* TASK DESCRIPTION
Below is a block of records. Copy every line in it that contains the word "header".

Records from a collection:
===============
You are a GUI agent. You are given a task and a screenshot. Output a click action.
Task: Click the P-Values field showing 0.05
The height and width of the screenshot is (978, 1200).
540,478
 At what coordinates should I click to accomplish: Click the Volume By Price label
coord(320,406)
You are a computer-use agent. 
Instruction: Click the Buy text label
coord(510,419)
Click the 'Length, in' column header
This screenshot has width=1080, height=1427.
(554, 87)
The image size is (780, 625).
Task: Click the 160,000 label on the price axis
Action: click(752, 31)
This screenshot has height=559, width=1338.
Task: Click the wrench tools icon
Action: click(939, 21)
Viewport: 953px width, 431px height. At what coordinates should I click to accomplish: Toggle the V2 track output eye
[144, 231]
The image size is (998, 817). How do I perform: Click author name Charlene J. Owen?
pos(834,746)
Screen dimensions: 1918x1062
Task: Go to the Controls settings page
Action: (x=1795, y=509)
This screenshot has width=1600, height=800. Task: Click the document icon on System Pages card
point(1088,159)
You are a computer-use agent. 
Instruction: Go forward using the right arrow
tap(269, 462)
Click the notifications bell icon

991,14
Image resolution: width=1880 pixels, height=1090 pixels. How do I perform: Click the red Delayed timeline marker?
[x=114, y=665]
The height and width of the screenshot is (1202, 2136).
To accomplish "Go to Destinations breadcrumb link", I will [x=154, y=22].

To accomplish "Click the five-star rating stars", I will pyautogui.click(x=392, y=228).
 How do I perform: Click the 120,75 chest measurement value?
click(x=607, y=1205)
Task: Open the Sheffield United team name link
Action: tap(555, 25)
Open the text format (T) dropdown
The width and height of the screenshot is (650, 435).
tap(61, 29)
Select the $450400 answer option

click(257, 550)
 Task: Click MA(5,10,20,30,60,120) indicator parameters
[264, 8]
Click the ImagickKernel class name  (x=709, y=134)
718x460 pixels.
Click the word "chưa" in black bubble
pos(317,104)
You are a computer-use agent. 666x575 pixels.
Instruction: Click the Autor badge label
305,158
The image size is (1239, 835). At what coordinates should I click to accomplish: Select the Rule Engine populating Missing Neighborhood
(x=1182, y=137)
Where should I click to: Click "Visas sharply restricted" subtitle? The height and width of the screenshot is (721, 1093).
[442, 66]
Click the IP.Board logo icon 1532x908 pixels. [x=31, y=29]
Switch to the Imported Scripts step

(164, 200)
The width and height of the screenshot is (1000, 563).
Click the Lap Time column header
===============
* EXPECTED ANSWER
Click the 'Length, in' column header
Click the Lap Time column header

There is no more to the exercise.